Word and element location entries
[start]

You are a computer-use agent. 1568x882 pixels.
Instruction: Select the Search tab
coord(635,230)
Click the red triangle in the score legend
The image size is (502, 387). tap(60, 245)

[end]

> [Instruction]:
Present every line of the entries above as a numbered list, leaving out any blank lines.

> [Response to this exercise]:
1. You are a computer-use agent. 1568x882 pixels.
2. Instruction: Select the Search tab
3. coord(635,230)
4. Click the red triangle in the score legend
5. The image size is (502, 387). tap(60, 245)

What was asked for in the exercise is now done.